Hot takes nobody else will tell you

1. The best MCP servers are not API wrappers

They're opinionated capability products. "create_issue" is a function. "triage production incident with the on-call playbook attached" is a product. The first one ships in a weekend. The second one earns its place in your stack.

2. The model is rarely confused by the task

It's confused by your 87 poorly named tools. Every tool you add to the menu degrades selection accuracy on the tools you actually wanted called. Curate aggressively. Use tool search for large surfaces. Hide tools the agent shouldn't reach for.

3. Local stdio made MCP popular, but remote MCP made it enterprise-relevant

Stdio servers are perfect for personal automations and laptop power-users. They are terrible for shared infrastructure — they inherit user privileges, they don't have proper auth, and they don't survive being moved off the original machine. Remote Streamable HTTP plus OAuth 2.1 is what turns MCP from a hobby into a platform.

4. Prompts may end up more valuable than tools

Tools do actions. Prompts encode operational judgment. The MCP spec treats them as equal first-class primitives, but the ecosystem still over-indexes on tools because they're concrete. A great server publishes both — tools for what to do, prompts for when and why.

5. "We support MCP" is now marketing fog

Every vendor announces MCP support. Almost none ship the full spec. Before you trust the badge, ask: tools? resources? prompts? sampling? roots? OAuth? Streamable HTTP? dynamic registration? subscriptions? approval UX? audit logs? Once you ask, the fog clears.

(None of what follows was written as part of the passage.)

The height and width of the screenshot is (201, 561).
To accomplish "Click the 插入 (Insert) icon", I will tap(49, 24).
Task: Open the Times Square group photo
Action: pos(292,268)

6. Registries authenticate names, not behavior

A verified namespace means "this is probably the claimed publisher." It does not mean "this server will not exfiltrate your tokens." Registry entries are gravestone labels, not autopsies. Treat installation like installing an unsigned binary, because that's what you're doing.

7. MCP doesn't remove integration work — it moves it to the right boundary

Every "we'll just plug in MCP" decision underestimates auth, observability, and capability curation. MCP gives you one shared protocol; the work that used to be in a hundred adapters now lives in fewer servers, but it's still real engineering. The win is concentration, not elimination.

The bigger picture

RAG is the read layer of agentic AI. MCP is the read-and-write layer. Together they're how the model stops being a haunted autocomplete box and starts being something that can actually do work in your business. Eighteen months from now, every IDE, every chatbot, every internal agent, every consumer assistant will speak MCP — the same way every editor speaks LSP today, and every debugger speaks DAP. The protocol won't be the differentiator. The servers will.

This is part of the bet behind Sinapt — the agent-first knowledge layer I'm building. The Sinapt knowledge base exposes itself to every agent in your stack via MCP. One source of truth, queryable by Claude, Cursor, VS Code, ChatGPT, your internal agent shell, and whatever ships next month — without you writing a single per-client adapter. That's the company-scale thesis. The deep dive is in Sinapt and the Queryable Company. The product itself is at sinapt.ai.

If you take one thing from this article: MCP isn't a protocol you adopt. It's a protocol you grow into. Start with one server. Wire it to one client. Add OAuth before you put it on the internet. Curate your tool surface ruthlessly. Trace everything. Read the spec's security section more than once. The teams that win the next two years are the ones whose agents can act safely, not the ones with the longest tool list.